ISLAMABAD, April 24: The non-performing loans (NPL) of the nationalized commercial banks (NCBs) have increased to Rs109 billion from Rs99 billion last year, showing an increase of more than 9 per cent.
Besides this rise in NPL portfolio, the World Bank has raised doubts over performance and seriousness of the government towards revival of the country’s sick industrial sector.
It has also identified a number of grey areas in the functioning and success of the organizations — CIRC and SIRC — which were created particularly to revive the sick industrial units.
If the NPL of assets acquired by the Corporate and Industrial Restructuring Corporation (CIRC) is also included, the total NPL touched Rs174 billion on September 30, 2002, the bank’s draft report noted.
The impact of this industrial restructuring exercise is negligible on the national or sector level and also on the restructured firms.

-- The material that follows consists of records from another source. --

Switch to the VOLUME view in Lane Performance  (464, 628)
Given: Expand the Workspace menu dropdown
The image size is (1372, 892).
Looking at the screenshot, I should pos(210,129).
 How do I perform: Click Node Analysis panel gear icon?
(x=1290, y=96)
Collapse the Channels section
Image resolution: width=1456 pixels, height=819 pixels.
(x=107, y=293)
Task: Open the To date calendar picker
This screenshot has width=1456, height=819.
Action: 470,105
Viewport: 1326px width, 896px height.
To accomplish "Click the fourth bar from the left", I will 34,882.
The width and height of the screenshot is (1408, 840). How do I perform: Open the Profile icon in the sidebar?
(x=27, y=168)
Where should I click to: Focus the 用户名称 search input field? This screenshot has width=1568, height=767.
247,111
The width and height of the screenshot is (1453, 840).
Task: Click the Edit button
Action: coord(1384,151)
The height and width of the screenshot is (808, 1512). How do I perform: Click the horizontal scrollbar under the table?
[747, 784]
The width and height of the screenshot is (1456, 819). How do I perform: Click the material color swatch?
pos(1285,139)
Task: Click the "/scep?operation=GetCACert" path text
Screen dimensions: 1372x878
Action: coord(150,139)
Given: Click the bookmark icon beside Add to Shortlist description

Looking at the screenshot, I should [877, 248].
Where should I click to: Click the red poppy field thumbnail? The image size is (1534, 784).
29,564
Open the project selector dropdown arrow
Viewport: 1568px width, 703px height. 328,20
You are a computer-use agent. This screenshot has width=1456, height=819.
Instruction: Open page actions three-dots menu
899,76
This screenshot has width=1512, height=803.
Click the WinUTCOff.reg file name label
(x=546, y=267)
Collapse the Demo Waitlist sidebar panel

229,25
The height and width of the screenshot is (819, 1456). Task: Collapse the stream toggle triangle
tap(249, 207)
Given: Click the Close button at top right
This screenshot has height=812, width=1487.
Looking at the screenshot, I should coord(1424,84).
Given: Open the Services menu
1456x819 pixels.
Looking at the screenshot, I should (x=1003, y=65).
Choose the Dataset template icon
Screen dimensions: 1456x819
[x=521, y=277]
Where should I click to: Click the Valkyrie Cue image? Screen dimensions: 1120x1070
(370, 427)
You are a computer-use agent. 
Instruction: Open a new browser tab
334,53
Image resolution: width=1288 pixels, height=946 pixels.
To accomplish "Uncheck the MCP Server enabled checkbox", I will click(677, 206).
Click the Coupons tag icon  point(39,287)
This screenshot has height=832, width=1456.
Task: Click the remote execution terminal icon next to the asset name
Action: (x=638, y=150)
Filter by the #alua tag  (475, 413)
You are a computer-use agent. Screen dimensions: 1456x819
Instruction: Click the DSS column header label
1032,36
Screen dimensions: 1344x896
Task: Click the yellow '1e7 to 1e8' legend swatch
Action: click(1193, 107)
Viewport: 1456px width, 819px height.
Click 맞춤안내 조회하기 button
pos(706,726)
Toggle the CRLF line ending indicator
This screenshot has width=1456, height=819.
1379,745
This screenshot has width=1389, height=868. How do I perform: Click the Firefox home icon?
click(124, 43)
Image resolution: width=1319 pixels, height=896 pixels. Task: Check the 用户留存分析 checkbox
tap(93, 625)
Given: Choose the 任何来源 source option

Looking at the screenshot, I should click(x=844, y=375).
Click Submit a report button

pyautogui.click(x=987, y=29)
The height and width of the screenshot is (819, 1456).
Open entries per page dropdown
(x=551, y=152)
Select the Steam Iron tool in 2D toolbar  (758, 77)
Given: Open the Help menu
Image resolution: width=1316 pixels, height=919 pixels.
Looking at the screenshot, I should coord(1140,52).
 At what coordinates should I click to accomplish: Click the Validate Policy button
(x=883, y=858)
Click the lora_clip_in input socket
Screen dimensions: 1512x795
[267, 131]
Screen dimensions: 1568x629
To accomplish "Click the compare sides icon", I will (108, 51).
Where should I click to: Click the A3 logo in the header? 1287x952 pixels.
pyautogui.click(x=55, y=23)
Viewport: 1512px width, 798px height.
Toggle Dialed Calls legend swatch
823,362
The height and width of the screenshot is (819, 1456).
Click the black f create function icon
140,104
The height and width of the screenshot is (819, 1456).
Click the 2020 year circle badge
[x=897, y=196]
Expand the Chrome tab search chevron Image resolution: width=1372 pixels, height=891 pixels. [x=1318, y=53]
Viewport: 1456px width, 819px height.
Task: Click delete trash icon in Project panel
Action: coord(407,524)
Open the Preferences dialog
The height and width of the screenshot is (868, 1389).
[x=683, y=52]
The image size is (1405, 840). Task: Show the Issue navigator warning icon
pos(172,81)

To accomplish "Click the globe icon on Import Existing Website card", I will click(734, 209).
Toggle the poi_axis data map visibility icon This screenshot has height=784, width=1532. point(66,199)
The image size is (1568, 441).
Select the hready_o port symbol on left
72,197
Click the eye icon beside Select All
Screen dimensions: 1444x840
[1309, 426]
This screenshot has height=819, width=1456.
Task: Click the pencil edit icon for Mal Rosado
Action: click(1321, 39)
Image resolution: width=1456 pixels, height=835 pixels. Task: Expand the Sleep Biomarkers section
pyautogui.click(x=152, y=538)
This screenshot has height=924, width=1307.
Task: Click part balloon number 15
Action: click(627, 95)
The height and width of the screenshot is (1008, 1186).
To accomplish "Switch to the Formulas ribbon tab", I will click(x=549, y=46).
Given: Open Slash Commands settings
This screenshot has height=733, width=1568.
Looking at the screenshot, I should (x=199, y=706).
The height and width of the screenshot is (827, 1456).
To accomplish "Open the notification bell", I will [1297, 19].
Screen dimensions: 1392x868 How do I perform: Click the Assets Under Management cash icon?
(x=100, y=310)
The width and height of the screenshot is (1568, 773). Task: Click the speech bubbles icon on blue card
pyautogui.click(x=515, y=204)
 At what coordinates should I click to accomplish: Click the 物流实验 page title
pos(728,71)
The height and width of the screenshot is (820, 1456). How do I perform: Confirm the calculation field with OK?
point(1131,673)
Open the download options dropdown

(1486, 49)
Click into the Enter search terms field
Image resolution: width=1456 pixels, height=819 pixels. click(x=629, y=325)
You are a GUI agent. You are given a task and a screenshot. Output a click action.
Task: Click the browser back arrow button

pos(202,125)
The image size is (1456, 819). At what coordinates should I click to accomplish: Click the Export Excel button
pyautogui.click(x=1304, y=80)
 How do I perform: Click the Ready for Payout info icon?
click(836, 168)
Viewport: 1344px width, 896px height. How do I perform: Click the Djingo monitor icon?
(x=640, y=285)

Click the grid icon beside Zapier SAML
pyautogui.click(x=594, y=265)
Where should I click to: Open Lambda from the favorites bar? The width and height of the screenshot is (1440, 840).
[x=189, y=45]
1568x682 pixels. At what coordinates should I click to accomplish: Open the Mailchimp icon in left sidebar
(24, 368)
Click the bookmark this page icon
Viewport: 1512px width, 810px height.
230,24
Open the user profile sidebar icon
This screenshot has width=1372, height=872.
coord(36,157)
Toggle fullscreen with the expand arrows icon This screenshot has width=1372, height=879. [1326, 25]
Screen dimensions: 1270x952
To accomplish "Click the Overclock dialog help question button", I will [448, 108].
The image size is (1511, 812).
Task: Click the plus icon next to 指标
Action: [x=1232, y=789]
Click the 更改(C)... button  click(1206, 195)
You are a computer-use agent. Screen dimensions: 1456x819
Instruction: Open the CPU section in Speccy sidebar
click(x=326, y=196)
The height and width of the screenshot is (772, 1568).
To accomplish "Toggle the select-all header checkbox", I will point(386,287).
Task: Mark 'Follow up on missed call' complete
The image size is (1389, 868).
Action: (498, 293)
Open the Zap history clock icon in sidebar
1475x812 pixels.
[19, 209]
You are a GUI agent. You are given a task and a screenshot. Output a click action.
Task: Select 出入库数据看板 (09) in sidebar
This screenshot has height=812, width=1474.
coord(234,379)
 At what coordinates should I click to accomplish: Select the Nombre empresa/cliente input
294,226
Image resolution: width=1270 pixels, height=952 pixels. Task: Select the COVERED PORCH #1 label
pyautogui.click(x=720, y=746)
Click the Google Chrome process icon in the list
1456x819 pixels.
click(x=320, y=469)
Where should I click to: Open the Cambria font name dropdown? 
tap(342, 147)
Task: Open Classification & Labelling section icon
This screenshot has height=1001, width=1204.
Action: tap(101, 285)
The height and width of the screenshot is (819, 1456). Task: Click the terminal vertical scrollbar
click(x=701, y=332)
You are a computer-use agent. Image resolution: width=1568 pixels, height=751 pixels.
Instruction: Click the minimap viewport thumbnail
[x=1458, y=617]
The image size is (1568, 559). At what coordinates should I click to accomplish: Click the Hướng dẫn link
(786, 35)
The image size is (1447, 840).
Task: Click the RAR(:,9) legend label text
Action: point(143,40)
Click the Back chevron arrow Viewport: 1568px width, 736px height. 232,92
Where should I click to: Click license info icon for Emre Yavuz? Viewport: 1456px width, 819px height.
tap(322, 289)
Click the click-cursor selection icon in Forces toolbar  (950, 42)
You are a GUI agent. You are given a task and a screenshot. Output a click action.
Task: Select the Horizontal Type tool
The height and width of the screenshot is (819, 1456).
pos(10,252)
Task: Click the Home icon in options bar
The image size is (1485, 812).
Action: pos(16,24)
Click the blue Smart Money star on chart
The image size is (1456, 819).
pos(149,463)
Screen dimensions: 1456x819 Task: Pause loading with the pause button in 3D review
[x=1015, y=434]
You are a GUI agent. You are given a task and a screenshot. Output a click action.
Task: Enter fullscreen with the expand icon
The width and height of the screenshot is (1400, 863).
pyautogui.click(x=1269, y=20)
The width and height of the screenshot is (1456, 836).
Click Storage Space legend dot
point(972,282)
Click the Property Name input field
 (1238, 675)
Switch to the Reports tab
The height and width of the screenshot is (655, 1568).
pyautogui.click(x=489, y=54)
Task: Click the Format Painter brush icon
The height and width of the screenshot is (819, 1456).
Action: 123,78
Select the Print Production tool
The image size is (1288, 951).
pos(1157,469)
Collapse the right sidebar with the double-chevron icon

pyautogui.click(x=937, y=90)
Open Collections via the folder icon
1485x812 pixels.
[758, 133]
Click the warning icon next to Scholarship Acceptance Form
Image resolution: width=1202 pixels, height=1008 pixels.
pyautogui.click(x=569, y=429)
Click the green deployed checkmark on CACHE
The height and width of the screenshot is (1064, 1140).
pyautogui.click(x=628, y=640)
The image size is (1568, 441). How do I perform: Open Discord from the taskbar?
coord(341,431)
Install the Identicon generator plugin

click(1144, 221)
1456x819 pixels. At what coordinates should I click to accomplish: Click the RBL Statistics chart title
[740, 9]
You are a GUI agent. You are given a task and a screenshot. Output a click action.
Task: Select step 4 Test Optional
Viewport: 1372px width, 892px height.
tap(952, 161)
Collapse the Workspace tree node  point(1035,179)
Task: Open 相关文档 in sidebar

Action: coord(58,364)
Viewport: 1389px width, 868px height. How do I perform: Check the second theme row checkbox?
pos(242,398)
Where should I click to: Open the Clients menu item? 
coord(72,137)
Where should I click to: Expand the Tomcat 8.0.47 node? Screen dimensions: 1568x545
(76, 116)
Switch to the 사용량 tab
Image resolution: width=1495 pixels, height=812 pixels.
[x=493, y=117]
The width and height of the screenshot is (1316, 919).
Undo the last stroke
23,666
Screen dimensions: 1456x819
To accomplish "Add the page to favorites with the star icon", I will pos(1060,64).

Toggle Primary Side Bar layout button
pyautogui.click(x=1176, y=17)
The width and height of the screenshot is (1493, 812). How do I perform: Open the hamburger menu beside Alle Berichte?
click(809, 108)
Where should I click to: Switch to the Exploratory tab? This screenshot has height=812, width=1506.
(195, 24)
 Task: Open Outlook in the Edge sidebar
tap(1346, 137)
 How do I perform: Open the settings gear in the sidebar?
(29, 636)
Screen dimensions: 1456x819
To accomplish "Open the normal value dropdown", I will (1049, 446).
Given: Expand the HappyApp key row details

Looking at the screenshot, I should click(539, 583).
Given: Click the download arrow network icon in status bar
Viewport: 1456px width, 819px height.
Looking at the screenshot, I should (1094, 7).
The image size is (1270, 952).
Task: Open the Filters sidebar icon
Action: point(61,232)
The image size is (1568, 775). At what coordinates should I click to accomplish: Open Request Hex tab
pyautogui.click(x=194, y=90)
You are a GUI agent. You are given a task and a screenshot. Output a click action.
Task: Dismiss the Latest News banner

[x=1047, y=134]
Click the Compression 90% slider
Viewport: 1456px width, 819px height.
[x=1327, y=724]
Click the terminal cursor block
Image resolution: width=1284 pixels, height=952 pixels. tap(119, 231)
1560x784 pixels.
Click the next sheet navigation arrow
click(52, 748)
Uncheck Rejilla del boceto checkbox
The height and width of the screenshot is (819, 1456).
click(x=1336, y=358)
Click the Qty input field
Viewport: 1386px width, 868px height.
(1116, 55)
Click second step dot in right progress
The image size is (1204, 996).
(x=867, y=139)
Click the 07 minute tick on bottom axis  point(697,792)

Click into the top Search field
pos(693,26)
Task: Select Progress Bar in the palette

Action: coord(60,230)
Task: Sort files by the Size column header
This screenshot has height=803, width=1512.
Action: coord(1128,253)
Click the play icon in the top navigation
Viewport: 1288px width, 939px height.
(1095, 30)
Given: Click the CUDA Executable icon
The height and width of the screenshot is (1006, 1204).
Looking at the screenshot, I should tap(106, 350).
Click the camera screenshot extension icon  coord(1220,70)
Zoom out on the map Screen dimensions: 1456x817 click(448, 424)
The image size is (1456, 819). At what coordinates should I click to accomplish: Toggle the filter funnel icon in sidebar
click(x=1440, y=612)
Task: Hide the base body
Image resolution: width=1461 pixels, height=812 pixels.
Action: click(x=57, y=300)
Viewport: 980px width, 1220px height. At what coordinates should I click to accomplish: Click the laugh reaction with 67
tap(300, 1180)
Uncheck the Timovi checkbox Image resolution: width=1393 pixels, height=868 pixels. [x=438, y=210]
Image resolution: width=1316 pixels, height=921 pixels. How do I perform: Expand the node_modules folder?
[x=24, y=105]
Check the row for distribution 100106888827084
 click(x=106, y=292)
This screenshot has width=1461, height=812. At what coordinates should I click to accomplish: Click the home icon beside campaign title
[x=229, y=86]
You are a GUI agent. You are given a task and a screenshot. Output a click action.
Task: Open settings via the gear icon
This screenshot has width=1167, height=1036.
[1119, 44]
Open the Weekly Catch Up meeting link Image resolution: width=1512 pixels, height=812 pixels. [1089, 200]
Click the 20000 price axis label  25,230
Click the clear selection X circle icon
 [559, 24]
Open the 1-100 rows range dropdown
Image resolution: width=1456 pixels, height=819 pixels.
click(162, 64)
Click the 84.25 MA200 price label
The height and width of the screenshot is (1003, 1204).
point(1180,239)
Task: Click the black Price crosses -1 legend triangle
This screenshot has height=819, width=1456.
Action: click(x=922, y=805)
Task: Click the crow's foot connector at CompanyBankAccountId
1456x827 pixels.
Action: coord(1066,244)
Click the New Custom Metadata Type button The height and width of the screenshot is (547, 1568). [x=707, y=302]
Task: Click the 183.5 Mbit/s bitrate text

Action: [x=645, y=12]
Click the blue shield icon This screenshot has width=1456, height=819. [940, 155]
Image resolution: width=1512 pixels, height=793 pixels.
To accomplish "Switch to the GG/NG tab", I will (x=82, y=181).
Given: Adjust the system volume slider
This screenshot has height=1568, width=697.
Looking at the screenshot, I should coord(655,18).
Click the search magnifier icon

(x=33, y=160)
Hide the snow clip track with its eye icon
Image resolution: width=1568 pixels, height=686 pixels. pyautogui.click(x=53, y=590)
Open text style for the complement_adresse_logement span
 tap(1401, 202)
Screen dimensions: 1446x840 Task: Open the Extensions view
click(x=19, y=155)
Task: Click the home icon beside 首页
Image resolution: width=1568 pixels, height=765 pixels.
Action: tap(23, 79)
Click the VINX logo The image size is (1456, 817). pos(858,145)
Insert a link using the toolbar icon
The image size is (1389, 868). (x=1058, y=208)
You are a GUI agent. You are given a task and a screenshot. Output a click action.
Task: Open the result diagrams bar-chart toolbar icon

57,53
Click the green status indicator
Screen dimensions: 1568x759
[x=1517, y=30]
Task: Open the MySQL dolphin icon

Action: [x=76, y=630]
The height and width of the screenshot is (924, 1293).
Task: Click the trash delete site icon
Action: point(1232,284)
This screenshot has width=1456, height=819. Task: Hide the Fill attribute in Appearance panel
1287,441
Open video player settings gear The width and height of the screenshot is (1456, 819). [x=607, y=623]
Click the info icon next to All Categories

From the information obtained from the banks in respect of 103 projects, only four projects with total outstanding of Rs802 million that were earlier closed, are now stated to be operational. Only 455 jobs have been made available by these projects.
The bank stated that there appears to be little “revival”. The cause of default in the first, have neither been addressed nor resolved. Post-rescheduling monitoring is left to the banks, which generally do not take notice of these and react only in case of future default in repayment.
In case of successful rescheduling of debt, a project is classified as “revived”, irrespective of whether the project is operational or close at the time of application by the borrower. In case of no resolution, the project is classified as “not revived”, even though already operational. Subsequent information in the form of operating statistics and accounts is not available with the SIRC (committee for revival of sick industrial units).
Expressing concern over future viability and renewed distress of the projects processed by SIRC, the bank said there would generally appear to be little increment in the value of the project. No track is kept of financial or operational details of the projects after revival.
While the advances have declined over the year, the NPL has increased both in absolute terms as well as a percentage of the advances. The NPL of private banks in Pakistan was indicated at 10.29 per cent and that of the foreign banks at 6.13 per cent of advance.
The NCB’s total NPL of Rs109 billion represented 27.24 per cent of Rs402 billion advances. During the same period last year, NPL was at Rs99 billion and represented 24.36 per cent of Rs408 billion advances.
The bank noted that although the issue of resolution of the infected portfolios has drawn the attention of financial and economic managers since long, “only feeble attempts have been made in this direction so far”.
The CIRC’s mandate, says the World Bank, includes only a fraction of the total NPL and even if it completed its mandate, there will be a considerable amount of NPL left over with the financial institutions.
So far, the CIRC has acquired cases of Rs55 billion only and made sales of Rs2 billion. In its present form, CIRC cannot be expected to deal with a substantial part of the stock of NPL in the public sector financial institutions (FIs). “Moreover, it is probable that the stock of NPL with the FIs would in fact increase in future”, the bank said.
The CIRC has less than four years remaining to run under its sunset clause. At the present rate of progress, the sunset clause does not appear implementable. Other factors remaining the same, future settlement or sales of cases will take longer due to their legal and factual complexity.